» ПРЕДОСТАВЛЕННЫЙ ОТРЫВОК:
○ ○ ○

Читаем Self Study. Заметки о шизоидном состоянии полностью

7. Прежде чем двигаться дальше, было бы полезно сделать паузу и дать более банальный ответ на вопрос о том, кто я такой, как если бы это было обычное отражение в полированном зеркале, или биография, или некролог. Я родился в 1977 году в пустыне на юге Израиля и вырос в небольшой общине на северных холмах Галилеи. Семья моего отца иммигрировала из Ливана, когда он был подростком; родители моей матери – восточноевропейцы, пережившие Холокост. Сразу после окончания школы я влюбился в Нетту, мою одноклассницу, но вскоре она уехала в Нью-Йорк изучать современный танец. Я остался на срочную военную службу, но при этом в свободное время успевал посещать занятия по философии в университете, расположенном недалеко от моей базы. Через три года мы оба окончили университеты, и я присоединился к ней на Манхэттене. В то время как она сделала себе имя как танцовщица и хореограф, я закончил аспирантуру и защитил диссертацию по Витгенштейну. Поработав преподавателем на полставки в местном муниципальном колледже, я провел пару лет в Берлине, а затем вернулся в Штаты и устроился на работу в частный колледж в Бостоне. Я по-прежнему раз в неделю езжу туда на поезде из Нижнего Ист-Сайда, где мы с Неттой живем последние два десятилетия. Детей у нас нет, но она поставила несколько танцев, а я написал несколько книг, а это уже что-то.

○ ○ ○

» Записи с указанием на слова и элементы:
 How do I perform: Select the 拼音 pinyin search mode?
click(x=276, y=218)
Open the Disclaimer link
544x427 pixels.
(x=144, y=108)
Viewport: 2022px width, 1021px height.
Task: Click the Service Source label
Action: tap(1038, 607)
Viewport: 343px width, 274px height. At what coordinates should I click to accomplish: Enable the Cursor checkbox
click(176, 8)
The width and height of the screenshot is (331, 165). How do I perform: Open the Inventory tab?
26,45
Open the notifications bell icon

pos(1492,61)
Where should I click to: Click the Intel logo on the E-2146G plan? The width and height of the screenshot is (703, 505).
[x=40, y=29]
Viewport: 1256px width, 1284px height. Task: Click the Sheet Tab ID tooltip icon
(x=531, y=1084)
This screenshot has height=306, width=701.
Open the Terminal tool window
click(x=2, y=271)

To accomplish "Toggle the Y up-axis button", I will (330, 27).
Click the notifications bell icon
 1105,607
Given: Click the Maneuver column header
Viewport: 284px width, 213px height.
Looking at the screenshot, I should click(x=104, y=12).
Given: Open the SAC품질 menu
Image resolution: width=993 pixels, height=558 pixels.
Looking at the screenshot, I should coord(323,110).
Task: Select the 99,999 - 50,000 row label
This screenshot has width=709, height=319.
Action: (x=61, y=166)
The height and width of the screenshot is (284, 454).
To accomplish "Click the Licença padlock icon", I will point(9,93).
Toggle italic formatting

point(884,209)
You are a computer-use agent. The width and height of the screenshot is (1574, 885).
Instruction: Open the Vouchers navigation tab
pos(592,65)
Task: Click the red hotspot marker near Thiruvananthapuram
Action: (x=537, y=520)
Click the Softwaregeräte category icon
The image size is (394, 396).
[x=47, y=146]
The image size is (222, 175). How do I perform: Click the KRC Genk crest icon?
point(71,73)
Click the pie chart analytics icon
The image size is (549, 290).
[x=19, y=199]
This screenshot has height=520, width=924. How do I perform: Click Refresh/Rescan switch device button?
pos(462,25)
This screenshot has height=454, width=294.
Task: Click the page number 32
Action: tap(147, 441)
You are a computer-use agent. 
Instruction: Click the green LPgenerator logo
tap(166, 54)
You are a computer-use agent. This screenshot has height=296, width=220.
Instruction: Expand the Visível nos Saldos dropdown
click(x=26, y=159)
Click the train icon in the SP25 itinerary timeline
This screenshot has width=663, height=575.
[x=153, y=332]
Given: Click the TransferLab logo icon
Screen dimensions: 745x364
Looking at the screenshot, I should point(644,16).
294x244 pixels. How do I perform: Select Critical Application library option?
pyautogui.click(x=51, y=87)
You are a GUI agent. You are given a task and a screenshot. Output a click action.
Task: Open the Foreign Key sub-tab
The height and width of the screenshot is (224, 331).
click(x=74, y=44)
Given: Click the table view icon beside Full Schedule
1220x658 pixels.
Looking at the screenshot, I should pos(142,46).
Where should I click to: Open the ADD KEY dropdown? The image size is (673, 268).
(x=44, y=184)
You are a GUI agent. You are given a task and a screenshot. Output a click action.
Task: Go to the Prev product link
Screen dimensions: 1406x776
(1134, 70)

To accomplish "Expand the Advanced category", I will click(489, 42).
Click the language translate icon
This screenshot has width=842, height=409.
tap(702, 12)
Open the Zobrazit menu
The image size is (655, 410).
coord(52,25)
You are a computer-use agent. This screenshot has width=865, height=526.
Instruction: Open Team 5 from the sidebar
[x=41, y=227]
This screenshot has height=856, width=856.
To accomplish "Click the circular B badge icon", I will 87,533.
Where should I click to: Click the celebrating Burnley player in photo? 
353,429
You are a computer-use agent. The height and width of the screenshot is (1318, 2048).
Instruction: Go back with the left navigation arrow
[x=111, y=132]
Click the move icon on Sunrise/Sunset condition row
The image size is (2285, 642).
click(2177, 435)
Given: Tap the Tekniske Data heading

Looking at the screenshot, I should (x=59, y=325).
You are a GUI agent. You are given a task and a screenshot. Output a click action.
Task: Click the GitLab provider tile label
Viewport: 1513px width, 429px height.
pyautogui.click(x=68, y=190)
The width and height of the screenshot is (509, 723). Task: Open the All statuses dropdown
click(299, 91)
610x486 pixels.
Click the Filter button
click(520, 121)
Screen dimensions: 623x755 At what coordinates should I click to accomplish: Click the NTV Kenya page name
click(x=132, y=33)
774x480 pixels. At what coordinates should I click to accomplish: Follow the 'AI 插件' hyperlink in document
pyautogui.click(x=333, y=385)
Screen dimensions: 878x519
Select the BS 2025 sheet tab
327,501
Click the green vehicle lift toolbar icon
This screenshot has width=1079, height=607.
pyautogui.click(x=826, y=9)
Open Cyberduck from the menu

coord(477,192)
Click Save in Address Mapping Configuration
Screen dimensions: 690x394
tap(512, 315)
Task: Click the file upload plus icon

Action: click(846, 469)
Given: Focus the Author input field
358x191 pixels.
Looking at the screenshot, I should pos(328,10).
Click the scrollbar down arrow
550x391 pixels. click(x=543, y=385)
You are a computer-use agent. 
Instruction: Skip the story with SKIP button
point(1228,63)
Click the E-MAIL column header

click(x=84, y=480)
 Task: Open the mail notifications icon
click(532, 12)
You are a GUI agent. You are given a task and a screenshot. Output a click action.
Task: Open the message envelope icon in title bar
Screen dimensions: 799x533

○ ○ ○

» ПИСЬМЕННОЕ ЗАДАНИЕ 1: Переведите на английский язык предложение из отрывка: «Детей у нас нет, но она поставила несколько танцев, а я написал несколько книг, а это уже что-то.»
» ПИСЬМЕННОЕ ЗАДАНИЕ 2: Оформите в виде нумерованного списка строки записей, начиная со строки, где есть «Where should I click to: Click the celebrating», и заканчивая строкой, где есть «Looking at the screenshot, I should (x=59, y=325).», включительно. Пустые строки пропустите.
Записи никак не связаны с отрывком.

» ПИСЬМЕННЫЙ ОТВЕТ 1: We have no children, but she has choreographed several dances and I have written several books, and that is something.

» ПИСЬМЕННЫЙ ОТВЕТ 2:
1. Where should I click to: Click the celebrating Burnley player in photo? 
2. 353,429
3. You are a computer-use agent. The height and width of the screenshot is (1318, 2048).
4. Instruction: Go back with the left navigation arrow
5. [x=111, y=132]
6. Click the move icon on Sunrise/Sunset condition row
7. The image size is (2285, 642).
8. click(2177, 435)
9. Given: Tap the Tekniske Data heading
10. Looking at the screenshot, I should (x=59, y=325).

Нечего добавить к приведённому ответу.